Hillary Clinton Goes for Round Two
Hillary Rodham Clinton announced her candidacy for president in the 2016 election on April 12 of this year. This will be her second time running, her last participation being in the 2008 election. She was, at first, never going to run again, on the account of the mistakes she claims she made in the last election. But after studying her flaws carefully, Clinton plans on doing things differently this time around. Unlike her husband, former President Bill Clinton, Hillary Clinton is not keen on politics, and, according to politico.com, “performs best when she is losing.” Clinton was never one hundred percent sure she wanted to run again, but her husband urged her to, as he saw this as a road to “family redemption.”
Some women closest to Clinton were telling her to not run again. They suggested she quit while she was ahead and bow out in the height of her popularity. Even Harold Ickes, a Clinton associate and central role player in the 2008 election weighed in on the downsides, saying that the conservatives would dig up anything they could on her to try and destroy her. Chelsea Clinton, the daughter of Hillary and Bill supported her mother running again, but was hesitant, taking into the account her parents’ physical and mental conditions, saying that her father has had heart problems.
So far in Clinton’s campaign she’s stepped up to the podium to voice her opinion and solutions on various issues our country is facing, most recently, the situation in Baltimore.
“There is something profoundly wrong when African-American men are still far more likely to be stopped and searched by police, charged with crimes and sentenced to longer prison terms than are meted out to their white counterparts,” said Mrs. Clinton in her speech at Columbia University, according to The New York Times.
Clinton is trying to take a side with Americans over Baltimore, saying that it tears at her soul that a young man would die from injuries received by police. She also showed sympathy for injuries police received from protesters.
People who really know Hillary knew that she was going to run for president, no matter what she said before making her final decision. They knew that she was “kidding herself all along” when she would declare she wasn’t running. Now that it’s out that she is, she is more prepared than last time and is ready to make better choice to win over America’s decision to vote for her.

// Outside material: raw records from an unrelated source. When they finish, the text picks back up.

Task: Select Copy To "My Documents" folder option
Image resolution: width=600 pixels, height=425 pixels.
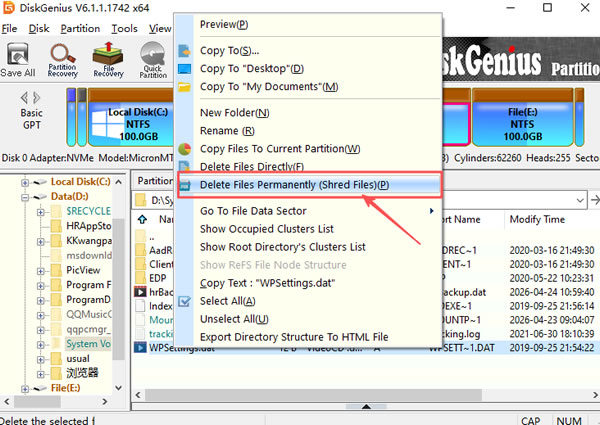Action: (x=268, y=86)
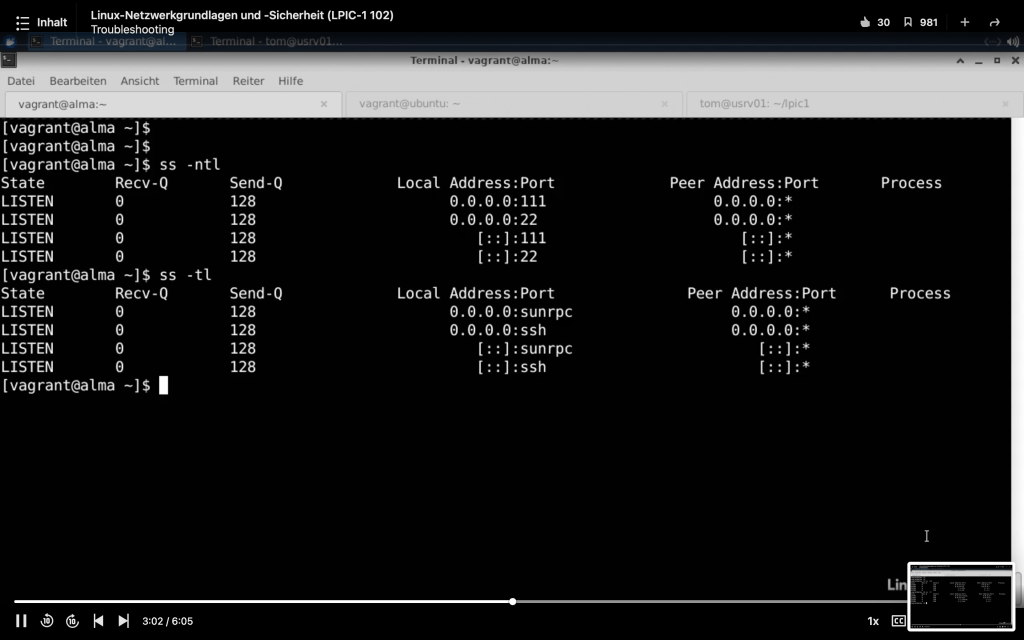Rewind the video 10 seconds
This screenshot has width=1024, height=640.
click(47, 621)
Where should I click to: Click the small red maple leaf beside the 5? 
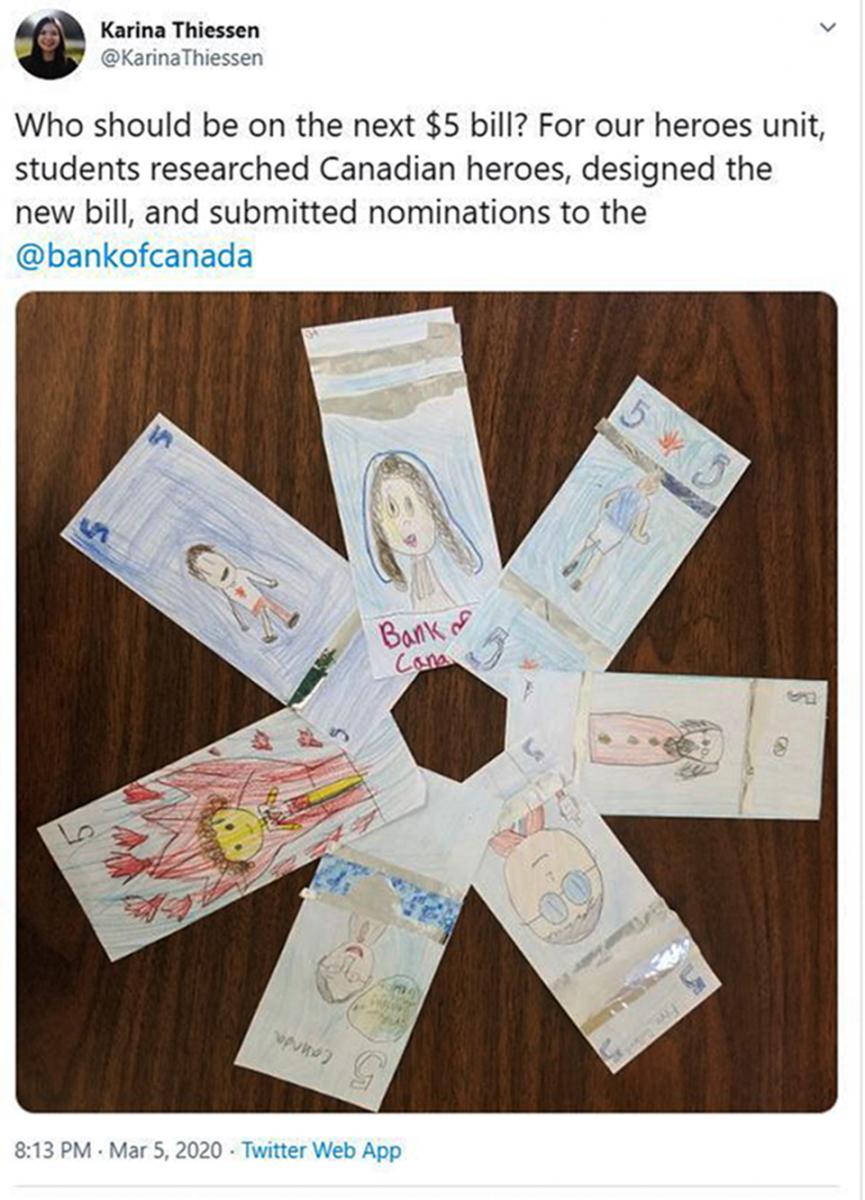(x=668, y=439)
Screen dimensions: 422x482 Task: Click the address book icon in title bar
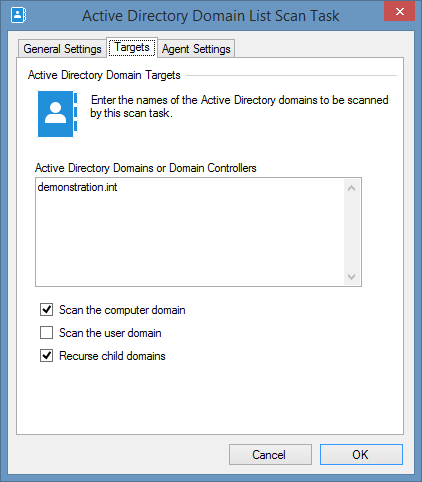pos(18,15)
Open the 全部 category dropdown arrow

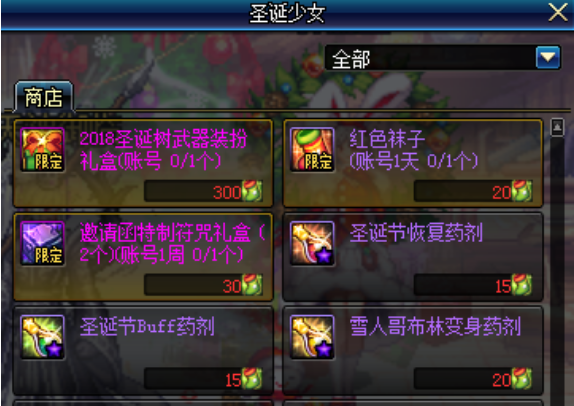548,57
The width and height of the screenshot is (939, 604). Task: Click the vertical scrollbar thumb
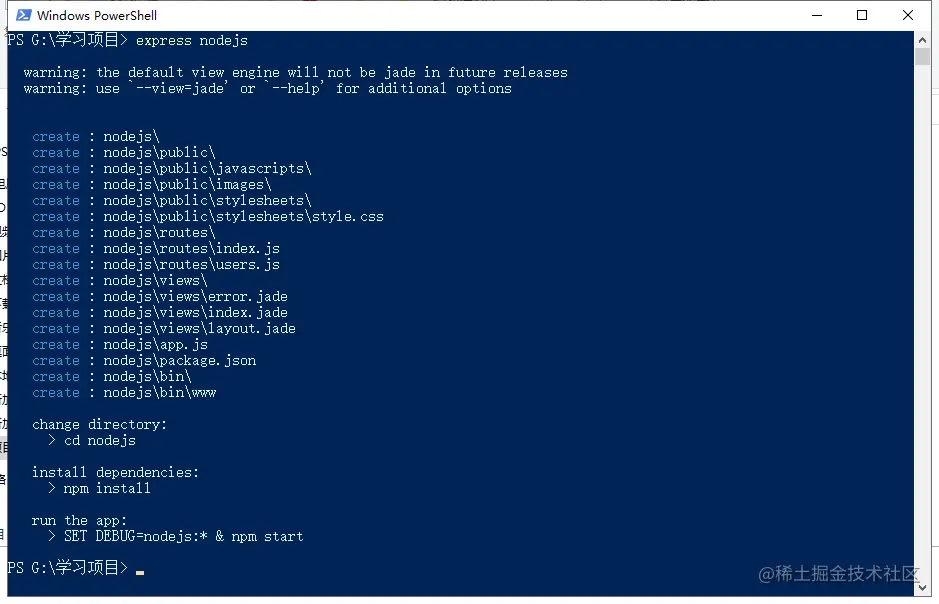point(922,56)
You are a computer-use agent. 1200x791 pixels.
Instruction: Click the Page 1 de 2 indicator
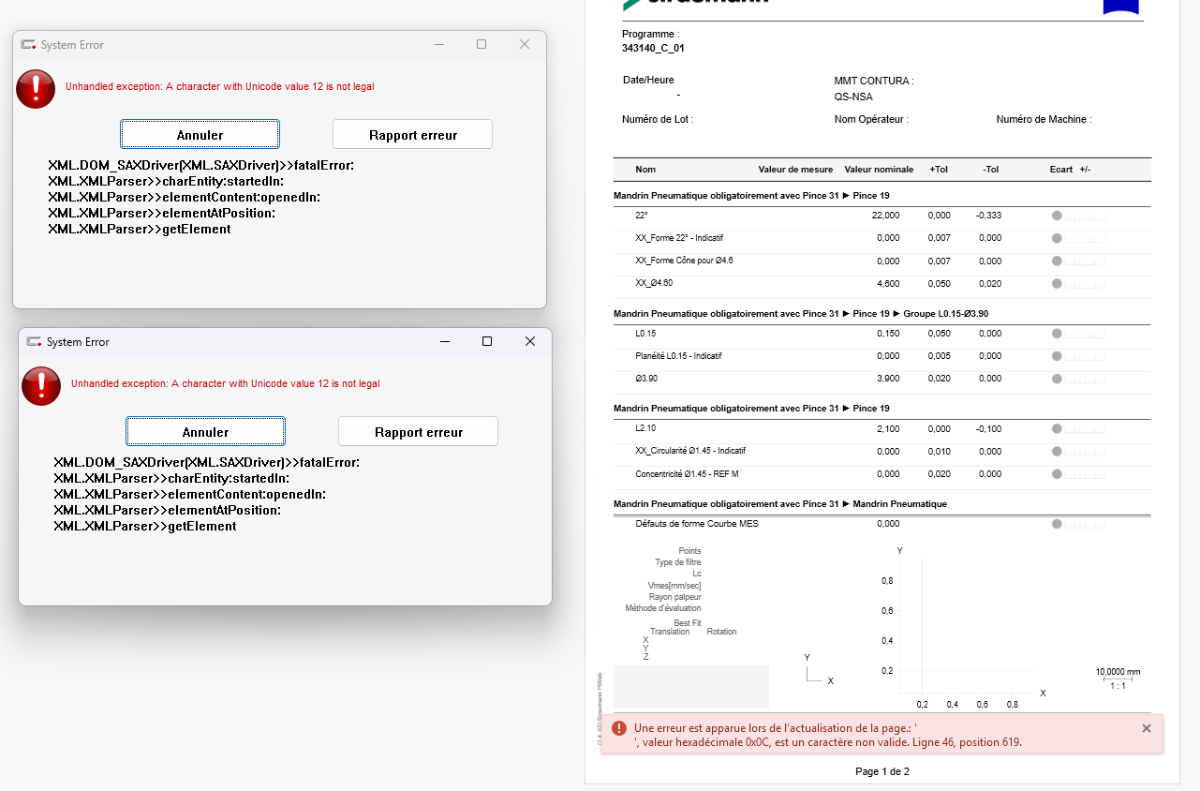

“I would vote for Hillary if I had no idea who the person running against her was,” says Frank Sinatra School of the Arts (FSSA) Senior drama major Bradley Clarke. He says that this will probably be the case, too, in that he will probably vote for Hillary because he does not follow politics or anything of the sort. This could also be because Hillary is well known from being on Bill Clinton’s side during his presidency.

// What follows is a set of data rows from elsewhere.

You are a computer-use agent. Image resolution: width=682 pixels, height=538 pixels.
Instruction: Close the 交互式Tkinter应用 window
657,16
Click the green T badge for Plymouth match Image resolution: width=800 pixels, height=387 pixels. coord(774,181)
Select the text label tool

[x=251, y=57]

“When Barack ran the first time, I knew neither party. I didn’t know any of them, but I picked Barack because I thought he was going to win due to the fact that he would be the first African-American president,” says Bradley. “Do I think that Hillary Clinton is going to win because she would become the first female president? I don’t know.”
Bradley goes on to say that Clinton would probably get a lot of fan following, but you really only see her as the first lady, not a president.

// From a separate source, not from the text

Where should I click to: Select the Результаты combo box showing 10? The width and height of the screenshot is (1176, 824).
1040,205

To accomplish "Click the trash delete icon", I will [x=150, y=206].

Although all of these points do seem valid enough to determine Clinton’s fate in the election, Bradley says that if she were to be honest and bring the appeal she does as a first lady or “America’s Mother” to the campaign, she might have a chance at winning.
Senior instrumentalist, Ezgi Cakirca believes that voting gives people a voice.
“If you have the idea that ‘I’m just one voice. I’m not gonna mean anything,’ then one by one that voice dies out.’” She describes voting in our country as a “team effort.”
Ezgi says that she’ll only vote for Hillary if she finds a medium between the older generation and the younger generation. She also thinks what will do Clinton good in this election is if she appeals to our issues as well as those of our elders.
“Sadly enough, it does come out to gender and equality,” adds Ezgi. “Although this is 2015 and a time for change and everything, we’re going to end up having even female voters listening to their male companions on who to vote for, and they will most likely pick a guy.”